EXTRAIT DU DOCUMENT:

Les gens heureux ne sont pas pressés!
C’est sur le mur d’un restaurant que j’ai trouvé cette affirmation, dérivée d’un vieux dicton chinois. Je me suis alors souvenu de ma grand-mère, qui jadis aida beaucoup à mon éducation.
Illustration: IStockphoto
Dans une petite ville médiévale chargée d’histoire, au cœur du doux bocage breton, sa sagesse, empreinte de mémoire, de bon sens et d’humour, m’a donné une expérience particulière et définitive du Temps. Elle la résumait dans une simple phrase: «Ce qui se fait sans le temps n’y résiste pas».
Qu’est-ce que le Temps? Essayons de le décrire ou de le définir, non pas en théorie, mais dans l’expérience que nous en avons. Il est premièrement, pour chacun de nous, une perception. Cette perception non-sensorielle est exclusivement humaine. Si certains animaux en effet ressentent la durée, s’ils ont incontestablement de la mémoire, aucun ne semble capable de séquencer le temps écoulé, ni de se projeter dans le futur pour y organiser son activité. Cette perception humaine naît d’un long apprentissage: un enfant, jusqu’à l’âge adulte, va peu à peu apprendre cette faculté, parvenant à se situer de plus en plus précisément entre passé et futur, tout en acceptant l’évanescence du présent. Cette perception est fragile cependant: l’âge, la maladie, certains troubles psychiques, peuvent la perturber, parfois définitivement. Comme toutes nos perceptions, celle – très personnelle – que nous avons du Temps, peut être fausse. Ou faussée.

DONNÉES ENREGISTRÉES:
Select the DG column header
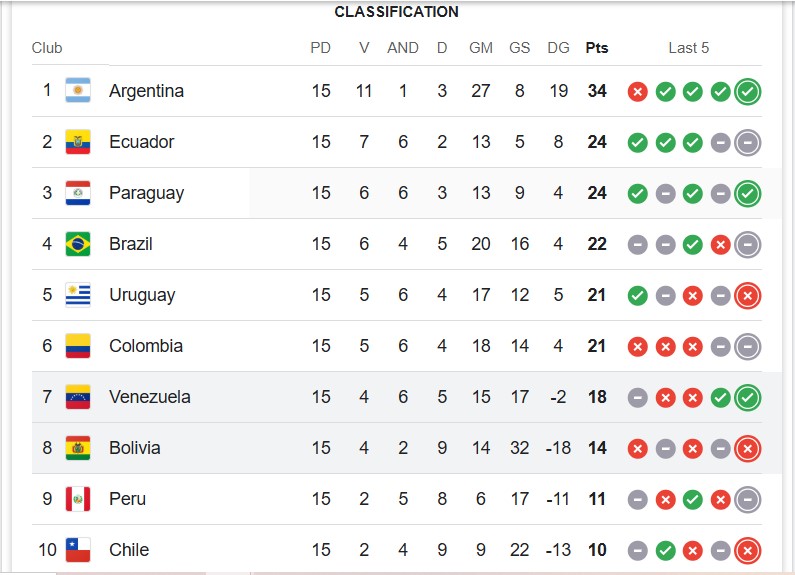Image resolution: width=795 pixels, height=575 pixels. tap(558, 48)
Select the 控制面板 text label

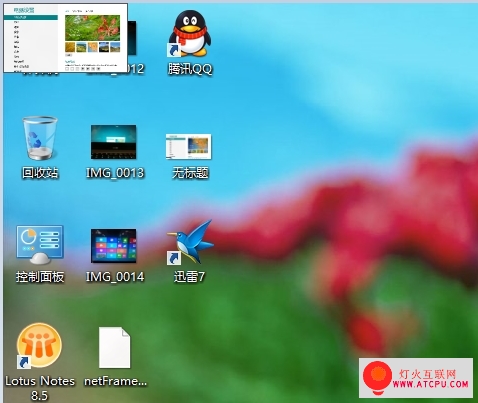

CONSIGNE: Recopiez fidèlement le passage du texte sur le Temps qui commence par «C’est sur le» et se termine par «à mon éducation.». Ces données forment un ensemble distinct du texte.

SOLUTION CI-DESSOUS:
C’est sur le mur d’un restaurant que j’ai trouvé cette affirmation, dérivée d’un vieux dicton chinois. Je me suis alors souvenu de ma grand-mère, qui jadis aida beaucoup à mon éducation.